* Dataset records *

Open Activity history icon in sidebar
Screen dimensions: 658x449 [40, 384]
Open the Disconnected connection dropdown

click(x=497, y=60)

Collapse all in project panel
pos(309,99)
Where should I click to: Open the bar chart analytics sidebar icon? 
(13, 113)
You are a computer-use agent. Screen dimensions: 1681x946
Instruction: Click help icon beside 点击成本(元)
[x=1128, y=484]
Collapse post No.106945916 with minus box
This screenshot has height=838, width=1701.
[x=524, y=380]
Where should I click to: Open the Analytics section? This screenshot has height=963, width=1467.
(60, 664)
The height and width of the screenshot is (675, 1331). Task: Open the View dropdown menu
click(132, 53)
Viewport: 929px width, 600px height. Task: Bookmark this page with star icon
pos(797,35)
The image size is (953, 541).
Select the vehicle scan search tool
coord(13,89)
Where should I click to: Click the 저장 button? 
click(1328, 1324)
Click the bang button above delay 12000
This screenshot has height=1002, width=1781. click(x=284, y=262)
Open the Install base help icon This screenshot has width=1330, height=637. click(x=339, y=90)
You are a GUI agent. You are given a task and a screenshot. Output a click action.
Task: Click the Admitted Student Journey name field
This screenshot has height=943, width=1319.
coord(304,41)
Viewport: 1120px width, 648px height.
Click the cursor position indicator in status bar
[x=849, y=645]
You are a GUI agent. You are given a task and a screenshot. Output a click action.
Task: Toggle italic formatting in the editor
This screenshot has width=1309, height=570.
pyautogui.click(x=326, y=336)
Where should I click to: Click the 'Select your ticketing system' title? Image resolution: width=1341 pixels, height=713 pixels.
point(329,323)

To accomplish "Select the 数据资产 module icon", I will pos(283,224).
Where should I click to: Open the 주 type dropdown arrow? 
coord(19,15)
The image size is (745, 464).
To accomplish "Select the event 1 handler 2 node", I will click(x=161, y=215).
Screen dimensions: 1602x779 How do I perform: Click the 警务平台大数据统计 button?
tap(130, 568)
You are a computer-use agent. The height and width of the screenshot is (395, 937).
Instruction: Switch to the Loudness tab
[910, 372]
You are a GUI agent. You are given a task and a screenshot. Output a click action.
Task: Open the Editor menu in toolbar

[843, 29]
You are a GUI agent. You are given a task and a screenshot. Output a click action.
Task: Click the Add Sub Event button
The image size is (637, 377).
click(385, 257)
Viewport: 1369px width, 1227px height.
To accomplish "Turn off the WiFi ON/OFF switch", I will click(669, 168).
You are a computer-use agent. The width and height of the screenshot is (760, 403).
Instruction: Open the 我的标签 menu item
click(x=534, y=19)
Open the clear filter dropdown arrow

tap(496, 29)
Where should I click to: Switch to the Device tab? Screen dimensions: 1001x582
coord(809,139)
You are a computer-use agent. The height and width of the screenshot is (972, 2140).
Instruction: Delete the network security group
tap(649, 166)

* Your assignment *
Your answer must be the line containing "The image size is (637, 377)." through the last line above, copied exactly, with nothing added.

* Exercise solution *
The image size is (637, 377).
click(385, 257)
Viewport: 1369px width, 1227px height.
To accomplish "Turn off the WiFi ON/OFF switch", I will click(669, 168).
You are a computer-use agent. The width and height of the screenshot is (760, 403).
Instruction: Open the 我的标签 menu item
click(x=534, y=19)
Open the clear filter dropdown arrow

tap(496, 29)
Where should I click to: Switch to the Device tab? Screen dimensions: 1001x582
coord(809,139)
You are a computer-use agent. The height and width of the screenshot is (972, 2140).
Instruction: Delete the network security group
tap(649, 166)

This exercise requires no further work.